The definition of asset bubbles

this article from Raja Petra's Malaysia-today.

the definition of asset bubble:
Too much money in the system (M3). Interest rate is relatively low, credit is easy, for the purpose of continuing economic growth. Unemployment is low, hence economic confidence is high.
People have jobs and had savings in the bank for the past few years, enough for a property purchase deposit.
So everyone start thinking of buying properties for housing and investment.
What else is safer than house?
Its still roof over your head and your stake of claim on earth.
Problem is when supply of new housing doesnt keep up with demand. Then price starts to rise. The momentum will feed on itself. Year after year of value increase would become life on itself. Until suddenly, demand disappears.
Then we call it 'the bubble has burst'.
But as long as population growth is there, increase income is sustainable, there is always a need for new housing, then commercial properties.
12/07: Ex-RBA man warns of second Asian financial crisis
[print] Category: General
Posted by: Raja Petra
The Sydney Morning Herald

AN ASSET bubble in Asia could cause another financial crisis like the one a decade ago, a former deputy governor of the Reserve Bank of Australia said yesterday.

Stephen Grenville, a member of the central bank's board during the 1997 Asian financial crisis, said Asia's financial sector was still fragile and he predicted Asian nations would be reluctant to seek help from the International Monetary Fund if another crisis emerged.

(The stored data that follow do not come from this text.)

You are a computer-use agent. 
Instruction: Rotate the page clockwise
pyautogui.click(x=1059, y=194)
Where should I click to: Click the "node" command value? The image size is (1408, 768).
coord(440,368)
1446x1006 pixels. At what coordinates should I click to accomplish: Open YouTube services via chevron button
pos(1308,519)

Dr Grenville said a shortage of foreign currency reserves in Asian economies was still a problem. "There's the possibility when exchange rates come under par, they [investors] will change their behaviour in a way that's most inconvenient," he told the Lowy Institute think tank in Sydney.

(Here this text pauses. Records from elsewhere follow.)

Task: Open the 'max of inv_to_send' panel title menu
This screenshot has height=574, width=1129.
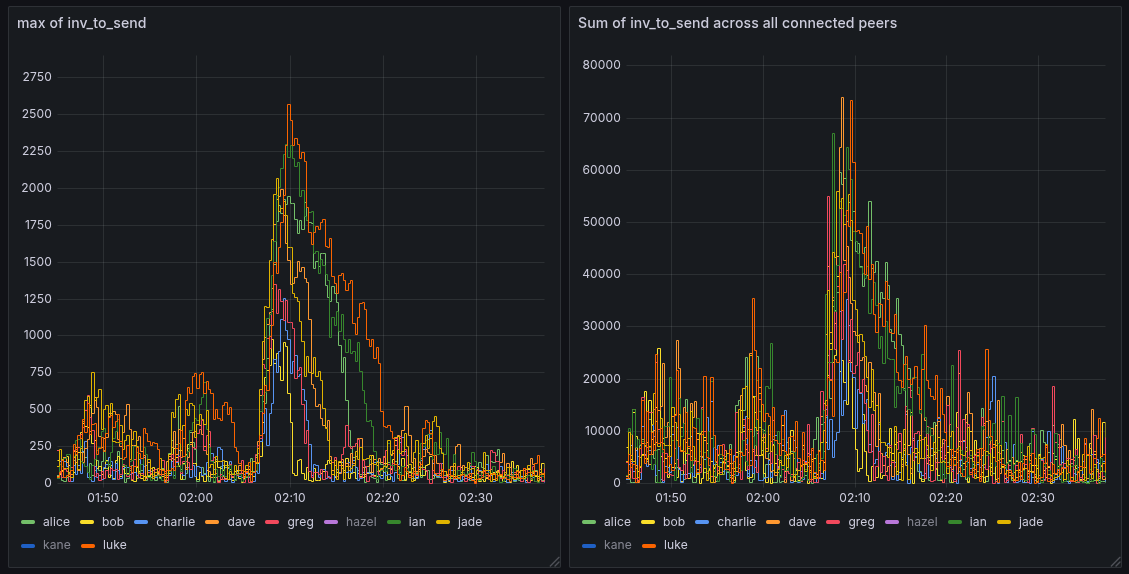Action: [82, 23]
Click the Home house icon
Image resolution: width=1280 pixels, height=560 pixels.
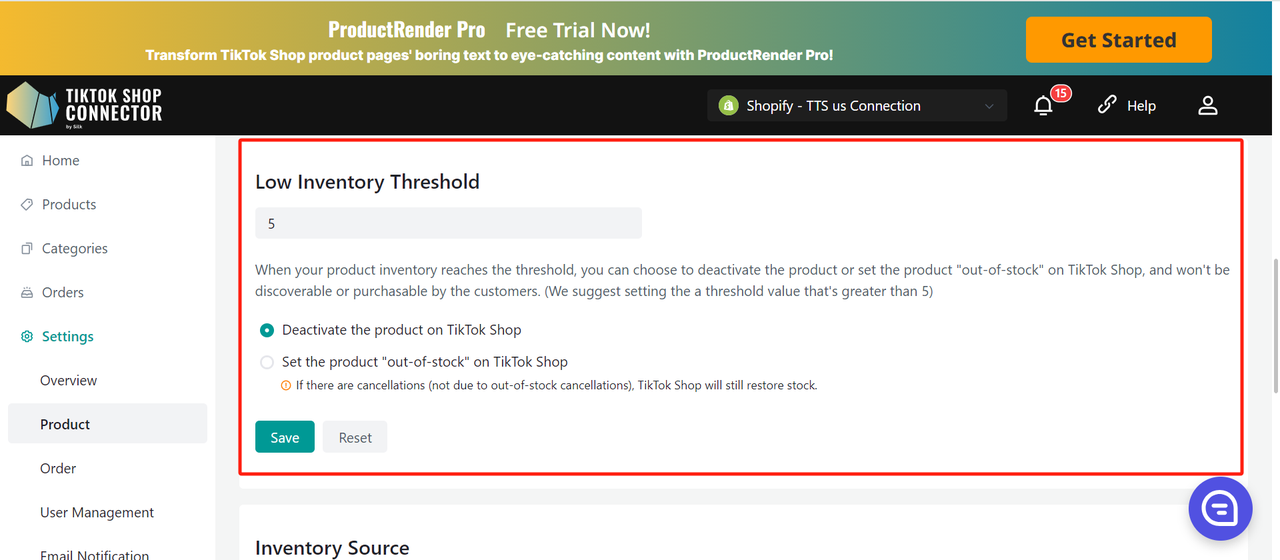(x=27, y=160)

Volatile capital flows, fragile financial markets and "less anchored" exchange rates added to the risk of another Asian financial meltdown, he warned.

"They [the Asian economies] are going to have current account deficits if they get capital flowing again," he said.

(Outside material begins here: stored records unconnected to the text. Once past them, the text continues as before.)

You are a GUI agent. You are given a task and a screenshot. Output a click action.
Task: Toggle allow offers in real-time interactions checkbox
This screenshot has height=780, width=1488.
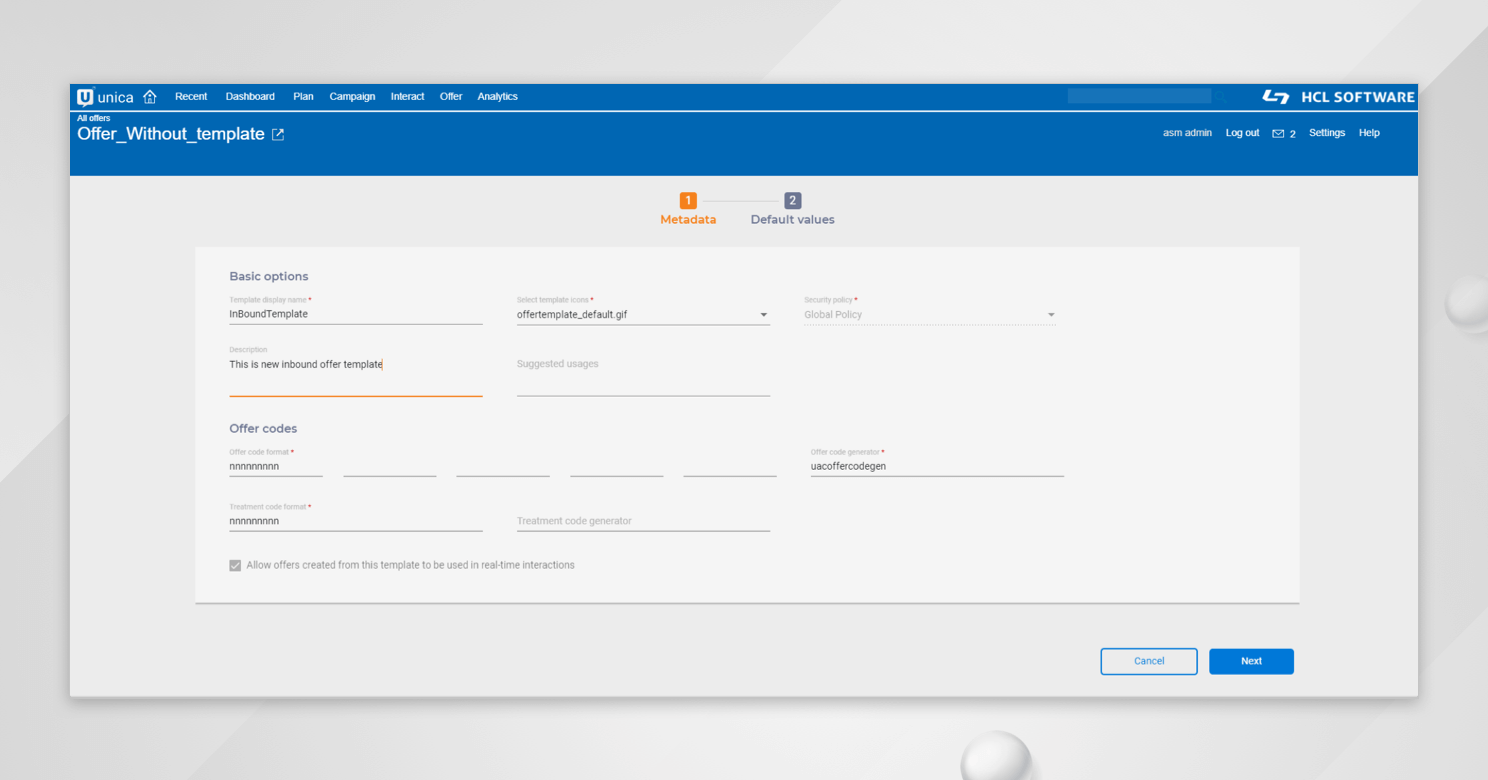pos(235,565)
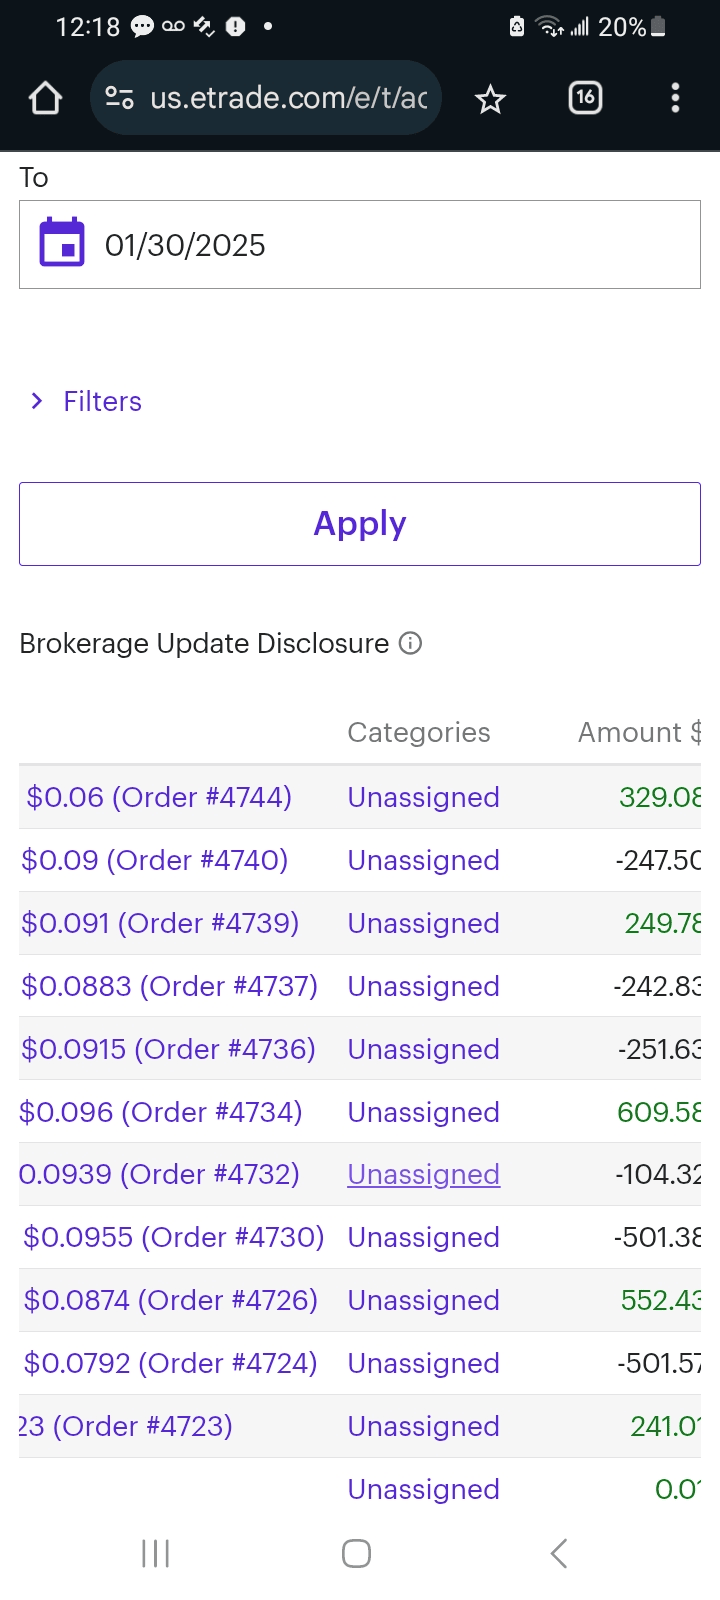Tap the browser home icon

[x=46, y=98]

"They'll have to have higher exchange rates. When you have more investment, you have the possibility of an asset bubble."

However, Dr Grenville said another financial crisis in the near-term was unlikely. "There seems to be no chance of another crisis like that any time soon," he said.

In July 1997, the "tiger" economies of Indonesia, South Korea and Thailand were plunged into economic turmoil after capital investments were abruptly withdrawn as investors lost faith in corporate governance.

Malaysia, the Philippines, Hong Kong and Laos were also affected.

The battered Asian economies had previously kept interest rates high to attract foreign investors seeking high returns.

Dr Grenville said the International Monetary Fund had not made much progress with its governance in the decade since the Asian financial crisis and Asian economies would probably delay asking for help if another emergency arose.

"You do need an international lender of last resort but the countries have said 'never again'," he said, before advocating the creation of a regional Asian monetary fund.

After the 1997 financial crisis, Asian economies turned current account deficits into current account surpluses. As foreign debt levels fell, so did economic growth rates.

To grow again, Dr Grenville said Asian economies would have to run current account deficits as a price for attracting foreign investment.

He said the Indonesian and Thai economies should be growing much faster than they were. "If China can grow by more than 10 per cent, then the countries of South-East Asia should be growing by more than 5 per cent," Dr Grenville said.

He said Indonesia's gross domestic product would be a third higher than what it is now if the 1997 crisis had not curbed its previously higher economic growth rate of about 7 per cent.